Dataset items
== == ==
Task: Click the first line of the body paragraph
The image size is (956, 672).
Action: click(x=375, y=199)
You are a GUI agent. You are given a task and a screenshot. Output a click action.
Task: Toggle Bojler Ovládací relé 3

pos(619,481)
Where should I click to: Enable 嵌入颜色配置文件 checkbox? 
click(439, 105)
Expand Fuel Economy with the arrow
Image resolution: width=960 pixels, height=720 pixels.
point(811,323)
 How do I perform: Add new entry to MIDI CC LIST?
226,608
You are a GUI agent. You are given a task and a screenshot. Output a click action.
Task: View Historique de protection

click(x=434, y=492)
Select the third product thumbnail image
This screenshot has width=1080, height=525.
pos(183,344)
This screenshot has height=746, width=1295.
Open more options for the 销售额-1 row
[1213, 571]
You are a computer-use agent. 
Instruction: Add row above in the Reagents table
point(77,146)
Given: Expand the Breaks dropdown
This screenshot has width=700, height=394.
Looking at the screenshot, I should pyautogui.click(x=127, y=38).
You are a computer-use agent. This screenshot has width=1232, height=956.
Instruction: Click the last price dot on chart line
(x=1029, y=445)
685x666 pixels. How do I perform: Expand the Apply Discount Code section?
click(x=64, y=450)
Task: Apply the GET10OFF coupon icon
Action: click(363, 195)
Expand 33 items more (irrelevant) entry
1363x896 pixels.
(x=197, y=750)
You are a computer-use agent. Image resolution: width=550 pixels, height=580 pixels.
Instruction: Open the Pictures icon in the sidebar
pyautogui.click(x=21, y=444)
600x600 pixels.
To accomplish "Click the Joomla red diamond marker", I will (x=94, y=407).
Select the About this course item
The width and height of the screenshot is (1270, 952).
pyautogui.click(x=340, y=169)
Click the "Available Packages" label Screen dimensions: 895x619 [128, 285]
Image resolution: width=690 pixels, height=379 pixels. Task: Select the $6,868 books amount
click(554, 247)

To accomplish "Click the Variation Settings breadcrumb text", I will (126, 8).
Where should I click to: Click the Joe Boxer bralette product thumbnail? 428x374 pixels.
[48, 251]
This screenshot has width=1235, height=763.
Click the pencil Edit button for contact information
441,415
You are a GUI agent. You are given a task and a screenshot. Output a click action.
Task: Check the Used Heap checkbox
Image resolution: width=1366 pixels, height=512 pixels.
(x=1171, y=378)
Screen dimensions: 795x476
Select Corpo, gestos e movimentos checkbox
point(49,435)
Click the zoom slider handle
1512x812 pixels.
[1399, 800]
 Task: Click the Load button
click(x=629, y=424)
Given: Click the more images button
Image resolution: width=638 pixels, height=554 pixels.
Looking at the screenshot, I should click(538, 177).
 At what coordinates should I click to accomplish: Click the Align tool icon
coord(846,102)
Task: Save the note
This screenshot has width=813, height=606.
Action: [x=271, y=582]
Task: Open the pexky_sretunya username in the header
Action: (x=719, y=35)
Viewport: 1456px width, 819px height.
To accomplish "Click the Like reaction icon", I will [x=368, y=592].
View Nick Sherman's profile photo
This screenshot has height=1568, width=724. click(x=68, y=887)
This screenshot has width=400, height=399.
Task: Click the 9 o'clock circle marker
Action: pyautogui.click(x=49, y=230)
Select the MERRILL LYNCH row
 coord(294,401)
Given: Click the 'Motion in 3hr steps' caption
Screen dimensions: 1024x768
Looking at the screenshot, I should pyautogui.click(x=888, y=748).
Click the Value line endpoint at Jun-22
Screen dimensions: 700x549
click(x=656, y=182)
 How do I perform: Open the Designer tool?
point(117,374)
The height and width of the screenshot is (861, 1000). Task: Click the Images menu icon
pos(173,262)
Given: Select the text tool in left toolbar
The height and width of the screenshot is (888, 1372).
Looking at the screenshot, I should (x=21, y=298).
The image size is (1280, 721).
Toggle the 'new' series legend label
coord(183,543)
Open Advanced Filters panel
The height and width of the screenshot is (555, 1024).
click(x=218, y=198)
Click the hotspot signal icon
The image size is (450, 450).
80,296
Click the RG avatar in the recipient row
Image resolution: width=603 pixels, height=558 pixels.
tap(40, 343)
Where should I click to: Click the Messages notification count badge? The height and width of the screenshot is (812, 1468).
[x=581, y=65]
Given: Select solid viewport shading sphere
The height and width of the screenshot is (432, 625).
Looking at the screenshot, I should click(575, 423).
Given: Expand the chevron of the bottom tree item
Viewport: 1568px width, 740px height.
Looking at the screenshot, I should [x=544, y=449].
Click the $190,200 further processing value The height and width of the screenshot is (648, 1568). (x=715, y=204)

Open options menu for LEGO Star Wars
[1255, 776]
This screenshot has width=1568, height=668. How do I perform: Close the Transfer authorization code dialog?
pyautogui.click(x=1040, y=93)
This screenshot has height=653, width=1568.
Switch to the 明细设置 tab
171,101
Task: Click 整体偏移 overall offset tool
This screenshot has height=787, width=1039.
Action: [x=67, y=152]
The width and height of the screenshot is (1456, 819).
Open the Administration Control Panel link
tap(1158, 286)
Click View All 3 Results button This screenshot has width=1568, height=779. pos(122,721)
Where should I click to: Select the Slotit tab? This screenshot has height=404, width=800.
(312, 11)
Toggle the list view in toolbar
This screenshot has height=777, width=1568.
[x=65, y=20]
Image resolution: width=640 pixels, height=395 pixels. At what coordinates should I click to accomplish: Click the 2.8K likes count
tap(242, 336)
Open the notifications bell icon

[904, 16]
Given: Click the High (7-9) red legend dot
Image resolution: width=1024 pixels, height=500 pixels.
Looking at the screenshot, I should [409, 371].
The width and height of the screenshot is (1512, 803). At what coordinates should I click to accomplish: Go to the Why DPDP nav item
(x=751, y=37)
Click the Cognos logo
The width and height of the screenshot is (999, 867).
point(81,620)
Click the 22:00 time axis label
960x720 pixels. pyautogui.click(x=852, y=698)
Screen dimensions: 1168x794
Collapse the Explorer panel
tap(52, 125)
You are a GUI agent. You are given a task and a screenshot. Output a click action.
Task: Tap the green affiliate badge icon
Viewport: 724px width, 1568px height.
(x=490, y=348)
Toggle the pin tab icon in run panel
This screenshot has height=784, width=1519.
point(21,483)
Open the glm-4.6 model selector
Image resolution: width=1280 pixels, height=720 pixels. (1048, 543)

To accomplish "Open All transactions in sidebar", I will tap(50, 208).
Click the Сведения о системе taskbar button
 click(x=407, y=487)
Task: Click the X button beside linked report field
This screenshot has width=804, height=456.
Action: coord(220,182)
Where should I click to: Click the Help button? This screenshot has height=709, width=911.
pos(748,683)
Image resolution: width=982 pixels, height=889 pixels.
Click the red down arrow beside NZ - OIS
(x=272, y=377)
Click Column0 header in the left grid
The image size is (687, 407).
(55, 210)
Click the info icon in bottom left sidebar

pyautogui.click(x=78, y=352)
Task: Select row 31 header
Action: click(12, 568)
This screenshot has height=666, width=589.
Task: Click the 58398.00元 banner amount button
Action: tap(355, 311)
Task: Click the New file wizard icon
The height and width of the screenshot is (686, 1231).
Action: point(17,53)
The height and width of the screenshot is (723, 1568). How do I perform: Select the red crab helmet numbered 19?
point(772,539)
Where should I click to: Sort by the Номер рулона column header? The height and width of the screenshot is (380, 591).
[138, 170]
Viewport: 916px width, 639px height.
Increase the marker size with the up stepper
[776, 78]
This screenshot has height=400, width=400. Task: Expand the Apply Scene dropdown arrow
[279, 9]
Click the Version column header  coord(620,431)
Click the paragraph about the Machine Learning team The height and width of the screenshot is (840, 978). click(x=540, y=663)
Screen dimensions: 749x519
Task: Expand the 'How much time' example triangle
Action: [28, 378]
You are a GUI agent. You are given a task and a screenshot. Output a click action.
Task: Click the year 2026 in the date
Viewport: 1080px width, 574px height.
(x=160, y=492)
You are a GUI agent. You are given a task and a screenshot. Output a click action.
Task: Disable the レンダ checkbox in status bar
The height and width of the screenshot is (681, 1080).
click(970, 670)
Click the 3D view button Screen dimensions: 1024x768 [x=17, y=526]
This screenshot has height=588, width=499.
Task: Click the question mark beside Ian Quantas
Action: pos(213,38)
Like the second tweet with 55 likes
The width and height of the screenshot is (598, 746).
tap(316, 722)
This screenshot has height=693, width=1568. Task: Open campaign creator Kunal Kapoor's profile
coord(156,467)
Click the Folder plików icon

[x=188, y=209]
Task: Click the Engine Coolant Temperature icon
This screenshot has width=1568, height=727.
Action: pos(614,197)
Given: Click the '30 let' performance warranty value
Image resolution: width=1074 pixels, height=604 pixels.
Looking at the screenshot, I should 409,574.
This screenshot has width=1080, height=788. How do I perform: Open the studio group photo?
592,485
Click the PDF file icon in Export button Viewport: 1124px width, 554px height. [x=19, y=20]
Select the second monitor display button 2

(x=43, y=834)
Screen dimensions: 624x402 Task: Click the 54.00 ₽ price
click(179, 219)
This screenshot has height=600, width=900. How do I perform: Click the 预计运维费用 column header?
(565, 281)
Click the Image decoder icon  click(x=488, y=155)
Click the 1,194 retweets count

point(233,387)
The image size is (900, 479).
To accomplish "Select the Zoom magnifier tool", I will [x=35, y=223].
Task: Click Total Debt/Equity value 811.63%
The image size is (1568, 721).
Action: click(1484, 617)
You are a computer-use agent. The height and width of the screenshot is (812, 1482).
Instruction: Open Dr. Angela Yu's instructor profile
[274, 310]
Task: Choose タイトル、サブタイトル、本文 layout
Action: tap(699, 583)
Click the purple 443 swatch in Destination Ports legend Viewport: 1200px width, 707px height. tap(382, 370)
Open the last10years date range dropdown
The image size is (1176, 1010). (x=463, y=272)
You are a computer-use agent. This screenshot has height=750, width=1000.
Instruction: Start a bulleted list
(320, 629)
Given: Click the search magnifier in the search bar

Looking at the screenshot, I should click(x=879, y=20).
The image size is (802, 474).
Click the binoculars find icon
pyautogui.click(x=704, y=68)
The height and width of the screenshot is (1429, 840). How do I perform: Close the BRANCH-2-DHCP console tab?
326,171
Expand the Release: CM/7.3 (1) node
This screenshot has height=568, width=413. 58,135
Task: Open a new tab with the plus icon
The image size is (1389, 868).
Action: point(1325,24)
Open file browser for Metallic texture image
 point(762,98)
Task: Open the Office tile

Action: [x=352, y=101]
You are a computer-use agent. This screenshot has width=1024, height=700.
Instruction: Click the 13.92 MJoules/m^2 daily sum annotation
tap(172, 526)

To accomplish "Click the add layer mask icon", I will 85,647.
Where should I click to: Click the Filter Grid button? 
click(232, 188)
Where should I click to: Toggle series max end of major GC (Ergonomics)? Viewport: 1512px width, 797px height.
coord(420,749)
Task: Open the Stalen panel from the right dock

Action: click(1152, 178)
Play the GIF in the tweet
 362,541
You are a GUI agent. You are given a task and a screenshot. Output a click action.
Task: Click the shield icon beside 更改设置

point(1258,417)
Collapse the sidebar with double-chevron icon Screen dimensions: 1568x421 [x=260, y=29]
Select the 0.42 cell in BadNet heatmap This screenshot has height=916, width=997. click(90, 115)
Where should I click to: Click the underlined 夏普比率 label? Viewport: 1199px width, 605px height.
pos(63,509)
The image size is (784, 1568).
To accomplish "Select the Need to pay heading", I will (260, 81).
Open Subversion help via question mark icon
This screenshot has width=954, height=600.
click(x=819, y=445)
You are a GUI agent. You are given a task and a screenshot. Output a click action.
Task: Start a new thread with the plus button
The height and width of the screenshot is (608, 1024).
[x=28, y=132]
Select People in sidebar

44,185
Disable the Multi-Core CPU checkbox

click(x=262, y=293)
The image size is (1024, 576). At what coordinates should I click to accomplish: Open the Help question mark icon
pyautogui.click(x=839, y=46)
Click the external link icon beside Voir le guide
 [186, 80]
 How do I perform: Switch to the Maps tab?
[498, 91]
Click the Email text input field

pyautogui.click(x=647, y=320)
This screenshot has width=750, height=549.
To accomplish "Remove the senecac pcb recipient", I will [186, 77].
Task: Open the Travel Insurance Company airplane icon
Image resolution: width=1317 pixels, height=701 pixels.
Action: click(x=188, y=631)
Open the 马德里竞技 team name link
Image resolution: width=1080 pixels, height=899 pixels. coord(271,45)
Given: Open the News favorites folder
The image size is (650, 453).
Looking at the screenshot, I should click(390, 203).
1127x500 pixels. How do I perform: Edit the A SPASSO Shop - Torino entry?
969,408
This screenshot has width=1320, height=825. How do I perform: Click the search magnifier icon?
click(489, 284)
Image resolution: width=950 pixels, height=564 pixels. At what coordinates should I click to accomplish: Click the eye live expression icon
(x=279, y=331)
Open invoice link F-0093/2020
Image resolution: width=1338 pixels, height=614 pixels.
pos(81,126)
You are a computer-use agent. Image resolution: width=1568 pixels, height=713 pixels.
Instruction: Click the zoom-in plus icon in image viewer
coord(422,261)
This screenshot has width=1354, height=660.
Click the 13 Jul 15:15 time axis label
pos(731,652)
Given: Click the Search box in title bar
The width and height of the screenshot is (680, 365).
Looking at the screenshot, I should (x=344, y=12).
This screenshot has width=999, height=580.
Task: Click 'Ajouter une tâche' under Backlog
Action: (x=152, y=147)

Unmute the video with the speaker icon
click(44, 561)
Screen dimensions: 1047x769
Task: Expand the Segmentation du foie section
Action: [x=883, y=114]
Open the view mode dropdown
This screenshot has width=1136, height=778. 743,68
== == ==
Your objective: Going through the data above, count the lines where the string "toolbar" appears, and answer with only that number.

Task solution: 2